SDD: Adapting to the Changing Meaning of Work

Table of Contents

Introduction

Hello, I am Seungbin Shin, working as an RTL Designer at HyperAccel.

I want to do my job well, but I don’t want to invest more time than necessary to achieve that goal.

In other words, I am always thinking about “how to increase the cost-effectiveness of work.” If I can improve work quality and do more work in the same amount of time, it is a gain for both me and the company.

2025 was a year where the form of the software development industry changed significantly, enough for many reading this to feel it, along with the development and advancement of generative AI, which was more active than in ‘23 and ‘24.

Even I, a hardware guy with zero knowledge of software development, could create the app I wanted after a few conversations, and I could whip up a homepage too.

However, when I tried to add features I wanted to the app one by one, or modify the design to look better, after a few conversations, bugs I had solved before would reappear, or it would do random things like placing buttons wherever it wanted.
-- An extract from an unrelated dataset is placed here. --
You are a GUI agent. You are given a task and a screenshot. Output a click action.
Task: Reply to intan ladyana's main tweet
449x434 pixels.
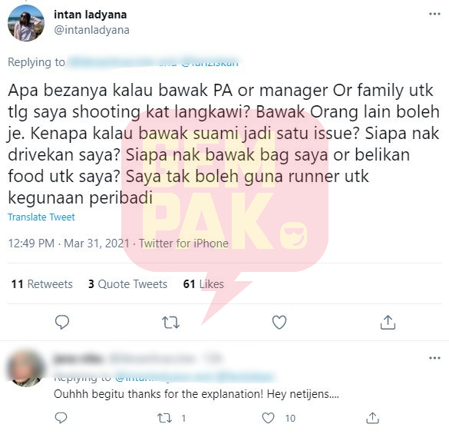pos(62,322)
Eventually, I could reach “something in the form I wanted”, but I faced many situations where it was difficult to improve further from a level that was roughly 2%, no, 10% lacking, and the progress saturated.

When this happened, since I am not an expert in that language, I couldn’t modify it based on that codebase, and even if I were an expert, it would have taken a lot of time to understand the spaghetti code tangled by multiple conversations.

I could compromise and use it myself, but thinking about servicing or selling this to people, I thought it would be absolutely unmanageable, and eventually, I felt that this form of development had clear limits.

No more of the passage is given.